The records should be written out in full, with nothing altered.

Start of RECORD EXCERPTS

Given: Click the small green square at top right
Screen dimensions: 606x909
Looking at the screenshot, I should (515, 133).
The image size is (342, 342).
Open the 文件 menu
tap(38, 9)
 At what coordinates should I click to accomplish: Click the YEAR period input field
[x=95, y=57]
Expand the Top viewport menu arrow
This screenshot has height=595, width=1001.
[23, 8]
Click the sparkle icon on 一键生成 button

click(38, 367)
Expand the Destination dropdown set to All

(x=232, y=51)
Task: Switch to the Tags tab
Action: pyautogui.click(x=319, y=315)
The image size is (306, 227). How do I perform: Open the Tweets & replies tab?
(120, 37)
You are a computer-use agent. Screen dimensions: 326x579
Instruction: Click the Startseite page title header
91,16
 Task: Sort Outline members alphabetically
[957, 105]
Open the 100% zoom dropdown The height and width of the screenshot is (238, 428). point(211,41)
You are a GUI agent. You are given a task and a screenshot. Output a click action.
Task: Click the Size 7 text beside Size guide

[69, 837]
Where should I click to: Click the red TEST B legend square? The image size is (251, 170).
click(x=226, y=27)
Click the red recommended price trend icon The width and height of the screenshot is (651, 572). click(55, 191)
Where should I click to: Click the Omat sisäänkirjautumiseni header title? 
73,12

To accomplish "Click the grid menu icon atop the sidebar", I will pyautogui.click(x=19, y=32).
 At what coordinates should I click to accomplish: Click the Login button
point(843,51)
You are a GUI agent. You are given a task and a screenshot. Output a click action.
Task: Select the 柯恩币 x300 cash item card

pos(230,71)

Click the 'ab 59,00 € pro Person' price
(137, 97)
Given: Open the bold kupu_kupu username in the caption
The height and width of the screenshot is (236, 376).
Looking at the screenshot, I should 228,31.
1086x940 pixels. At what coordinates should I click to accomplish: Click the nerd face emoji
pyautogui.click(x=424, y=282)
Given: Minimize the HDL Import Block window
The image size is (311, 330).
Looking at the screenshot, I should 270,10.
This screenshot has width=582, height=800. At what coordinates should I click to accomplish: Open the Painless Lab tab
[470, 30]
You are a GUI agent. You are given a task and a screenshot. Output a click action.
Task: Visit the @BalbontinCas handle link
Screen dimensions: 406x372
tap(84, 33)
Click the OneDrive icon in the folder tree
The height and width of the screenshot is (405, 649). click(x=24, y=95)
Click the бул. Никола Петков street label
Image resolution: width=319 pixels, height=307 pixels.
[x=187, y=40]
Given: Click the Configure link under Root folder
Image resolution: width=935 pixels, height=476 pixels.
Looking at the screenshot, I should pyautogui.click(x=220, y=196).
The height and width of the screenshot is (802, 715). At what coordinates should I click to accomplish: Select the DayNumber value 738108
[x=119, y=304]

End of RECORD EXCERPTS

# EXERCISE RESULT
Given: Click the small green square at top right
Screen dimensions: 606x909
Looking at the screenshot, I should (515, 133).
The image size is (342, 342).
Open the 文件 menu
tap(38, 9)
 At what coordinates should I click to accomplish: Click the YEAR period input field
[x=95, y=57]
Expand the Top viewport menu arrow
This screenshot has height=595, width=1001.
[23, 8]
Click the sparkle icon on 一键生成 button

click(38, 367)
Expand the Destination dropdown set to All

(x=232, y=51)
Task: Switch to the Tags tab
Action: pyautogui.click(x=319, y=315)
The image size is (306, 227). How do I perform: Open the Tweets & replies tab?
(120, 37)
You are a computer-use agent. Screen dimensions: 326x579
Instruction: Click the Startseite page title header
91,16
 Task: Sort Outline members alphabetically
[957, 105]
Open the 100% zoom dropdown The height and width of the screenshot is (238, 428). point(211,41)
You are a GUI agent. You are given a task and a screenshot. Output a click action.
Task: Click the Size 7 text beside Size guide

[69, 837]
Where should I click to: Click the red TEST B legend square? The image size is (251, 170).
click(x=226, y=27)
Click the red recommended price trend icon The width and height of the screenshot is (651, 572). click(55, 191)
Where should I click to: Click the Omat sisäänkirjautumiseni header title? 
73,12

To accomplish "Click the grid menu icon atop the sidebar", I will pyautogui.click(x=19, y=32).
 At what coordinates should I click to accomplish: Click the Login button
point(843,51)
You are a GUI agent. You are given a task and a screenshot. Output a click action.
Task: Select the 柯恩币 x300 cash item card

pos(230,71)

Click the 'ab 59,00 € pro Person' price
(137, 97)
Given: Open the bold kupu_kupu username in the caption
The height and width of the screenshot is (236, 376).
Looking at the screenshot, I should 228,31.
1086x940 pixels. At what coordinates should I click to accomplish: Click the nerd face emoji
pyautogui.click(x=424, y=282)
Given: Minimize the HDL Import Block window
The image size is (311, 330).
Looking at the screenshot, I should 270,10.
This screenshot has width=582, height=800. At what coordinates should I click to accomplish: Open the Painless Lab tab
[470, 30]
You are a GUI agent. You are given a task and a screenshot. Output a click action.
Task: Visit the @BalbontinCas handle link
Screen dimensions: 406x372
tap(84, 33)
Click the OneDrive icon in the folder tree
The height and width of the screenshot is (405, 649). click(x=24, y=95)
Click the бул. Никола Петков street label
Image resolution: width=319 pixels, height=307 pixels.
[x=187, y=40]
Given: Click the Configure link under Root folder
Image resolution: width=935 pixels, height=476 pixels.
Looking at the screenshot, I should pyautogui.click(x=220, y=196).
The height and width of the screenshot is (802, 715). At what coordinates should I click to accomplish: Select the DayNumber value 738108
[x=119, y=304]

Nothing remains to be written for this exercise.